EXERCISE AIM. Each line of the records that holds "computer" should be shown in full.

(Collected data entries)

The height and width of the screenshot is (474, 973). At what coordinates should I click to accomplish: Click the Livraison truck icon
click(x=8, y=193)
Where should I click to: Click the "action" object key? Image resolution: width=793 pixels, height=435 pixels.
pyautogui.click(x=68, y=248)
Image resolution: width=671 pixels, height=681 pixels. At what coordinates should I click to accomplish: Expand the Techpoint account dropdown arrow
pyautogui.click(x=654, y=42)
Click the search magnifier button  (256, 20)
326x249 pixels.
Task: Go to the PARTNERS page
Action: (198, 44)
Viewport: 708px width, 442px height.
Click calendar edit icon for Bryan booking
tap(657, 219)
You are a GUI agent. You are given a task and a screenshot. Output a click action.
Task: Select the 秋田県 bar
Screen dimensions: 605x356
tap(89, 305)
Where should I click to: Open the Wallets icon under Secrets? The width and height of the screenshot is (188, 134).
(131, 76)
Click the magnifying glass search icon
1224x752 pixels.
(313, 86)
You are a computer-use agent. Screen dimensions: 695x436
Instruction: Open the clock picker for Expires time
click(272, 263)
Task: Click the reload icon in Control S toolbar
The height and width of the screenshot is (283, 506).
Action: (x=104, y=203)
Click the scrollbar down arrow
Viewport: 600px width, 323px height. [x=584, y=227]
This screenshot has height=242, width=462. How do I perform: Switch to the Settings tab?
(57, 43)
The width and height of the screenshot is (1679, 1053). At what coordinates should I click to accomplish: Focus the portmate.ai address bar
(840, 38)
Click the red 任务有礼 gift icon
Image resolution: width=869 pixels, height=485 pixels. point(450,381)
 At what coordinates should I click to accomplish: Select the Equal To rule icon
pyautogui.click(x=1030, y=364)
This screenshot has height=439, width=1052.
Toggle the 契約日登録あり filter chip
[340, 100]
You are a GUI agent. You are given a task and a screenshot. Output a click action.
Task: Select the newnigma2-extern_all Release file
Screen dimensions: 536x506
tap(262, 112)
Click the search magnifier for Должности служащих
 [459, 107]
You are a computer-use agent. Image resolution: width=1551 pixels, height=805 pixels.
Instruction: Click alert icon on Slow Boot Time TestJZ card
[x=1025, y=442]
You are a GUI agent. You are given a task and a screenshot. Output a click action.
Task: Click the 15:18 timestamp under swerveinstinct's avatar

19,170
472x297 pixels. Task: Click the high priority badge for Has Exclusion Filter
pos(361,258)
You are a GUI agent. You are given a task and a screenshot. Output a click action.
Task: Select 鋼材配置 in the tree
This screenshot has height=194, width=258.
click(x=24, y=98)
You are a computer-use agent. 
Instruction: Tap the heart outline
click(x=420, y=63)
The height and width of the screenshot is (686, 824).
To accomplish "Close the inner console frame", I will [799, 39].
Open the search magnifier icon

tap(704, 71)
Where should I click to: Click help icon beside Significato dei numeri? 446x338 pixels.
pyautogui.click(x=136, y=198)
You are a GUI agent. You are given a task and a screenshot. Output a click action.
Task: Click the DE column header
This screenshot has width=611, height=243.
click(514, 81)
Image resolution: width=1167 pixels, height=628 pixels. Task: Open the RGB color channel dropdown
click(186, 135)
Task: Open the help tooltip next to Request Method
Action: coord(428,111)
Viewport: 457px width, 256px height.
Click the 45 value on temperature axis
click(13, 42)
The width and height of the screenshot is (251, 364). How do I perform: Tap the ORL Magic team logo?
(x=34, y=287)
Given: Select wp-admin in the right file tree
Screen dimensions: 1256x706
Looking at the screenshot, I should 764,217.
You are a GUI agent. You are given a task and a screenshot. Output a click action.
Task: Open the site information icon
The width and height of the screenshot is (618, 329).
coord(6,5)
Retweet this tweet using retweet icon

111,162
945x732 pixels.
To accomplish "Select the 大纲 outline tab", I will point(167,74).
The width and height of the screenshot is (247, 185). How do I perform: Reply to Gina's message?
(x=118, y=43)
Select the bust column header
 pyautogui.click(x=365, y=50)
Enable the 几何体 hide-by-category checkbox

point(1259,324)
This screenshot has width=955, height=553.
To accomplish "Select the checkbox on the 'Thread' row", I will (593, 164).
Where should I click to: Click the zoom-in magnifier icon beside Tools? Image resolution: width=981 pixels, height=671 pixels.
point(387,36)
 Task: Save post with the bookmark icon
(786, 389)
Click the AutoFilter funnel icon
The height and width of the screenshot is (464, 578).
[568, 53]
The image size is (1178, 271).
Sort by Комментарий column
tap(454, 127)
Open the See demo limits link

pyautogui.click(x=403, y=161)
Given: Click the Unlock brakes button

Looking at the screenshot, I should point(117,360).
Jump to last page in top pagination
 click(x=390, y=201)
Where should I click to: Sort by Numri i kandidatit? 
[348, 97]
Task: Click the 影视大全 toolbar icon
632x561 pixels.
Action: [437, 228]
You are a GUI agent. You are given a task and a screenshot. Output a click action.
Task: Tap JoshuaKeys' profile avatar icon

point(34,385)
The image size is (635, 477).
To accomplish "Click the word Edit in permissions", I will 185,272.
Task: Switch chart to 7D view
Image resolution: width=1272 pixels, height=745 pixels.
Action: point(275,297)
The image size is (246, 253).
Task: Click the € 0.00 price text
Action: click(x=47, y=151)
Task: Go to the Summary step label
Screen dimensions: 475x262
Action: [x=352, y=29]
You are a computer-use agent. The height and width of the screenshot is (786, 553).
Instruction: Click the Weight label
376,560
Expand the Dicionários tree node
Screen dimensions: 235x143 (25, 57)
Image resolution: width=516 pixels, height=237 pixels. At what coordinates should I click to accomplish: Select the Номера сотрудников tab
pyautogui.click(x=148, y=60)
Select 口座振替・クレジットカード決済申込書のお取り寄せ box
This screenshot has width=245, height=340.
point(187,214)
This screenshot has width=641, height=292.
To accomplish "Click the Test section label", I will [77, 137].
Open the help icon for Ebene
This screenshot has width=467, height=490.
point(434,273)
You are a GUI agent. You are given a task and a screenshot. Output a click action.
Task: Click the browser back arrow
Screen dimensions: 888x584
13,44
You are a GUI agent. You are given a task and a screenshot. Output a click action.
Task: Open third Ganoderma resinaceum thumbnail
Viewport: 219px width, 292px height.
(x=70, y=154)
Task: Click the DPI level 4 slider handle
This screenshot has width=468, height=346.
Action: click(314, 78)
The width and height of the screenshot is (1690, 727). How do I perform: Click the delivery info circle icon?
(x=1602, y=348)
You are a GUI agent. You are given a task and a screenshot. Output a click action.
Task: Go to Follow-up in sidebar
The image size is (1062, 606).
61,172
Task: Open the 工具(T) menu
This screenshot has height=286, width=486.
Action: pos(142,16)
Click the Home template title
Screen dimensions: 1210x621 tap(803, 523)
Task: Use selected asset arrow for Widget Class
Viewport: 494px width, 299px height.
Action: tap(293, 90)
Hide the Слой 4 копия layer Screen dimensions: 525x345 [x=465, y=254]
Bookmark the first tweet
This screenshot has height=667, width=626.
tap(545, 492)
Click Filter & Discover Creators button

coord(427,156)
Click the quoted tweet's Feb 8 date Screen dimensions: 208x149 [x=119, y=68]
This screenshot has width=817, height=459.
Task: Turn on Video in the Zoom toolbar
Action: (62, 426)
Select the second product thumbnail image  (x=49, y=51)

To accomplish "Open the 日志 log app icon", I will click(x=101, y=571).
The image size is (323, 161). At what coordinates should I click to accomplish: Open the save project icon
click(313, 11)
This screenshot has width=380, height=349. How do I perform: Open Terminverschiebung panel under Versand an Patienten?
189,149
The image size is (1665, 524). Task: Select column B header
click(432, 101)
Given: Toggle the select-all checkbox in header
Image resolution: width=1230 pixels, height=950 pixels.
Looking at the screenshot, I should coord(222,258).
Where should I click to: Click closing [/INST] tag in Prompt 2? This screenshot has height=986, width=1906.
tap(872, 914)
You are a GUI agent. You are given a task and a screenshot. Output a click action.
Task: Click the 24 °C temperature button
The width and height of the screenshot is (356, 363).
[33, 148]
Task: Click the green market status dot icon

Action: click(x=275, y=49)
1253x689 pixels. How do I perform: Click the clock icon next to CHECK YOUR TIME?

FINISHED EXERCISE.
You are a computer-use agent. Screen dimensions: 695x436
You are a computer-use agent. Image resolution: width=1551 pixels, height=805 pixels.
You are a computer-use agent. 
You are a computer-use agent. The height and width of the screenshot is (786, 553).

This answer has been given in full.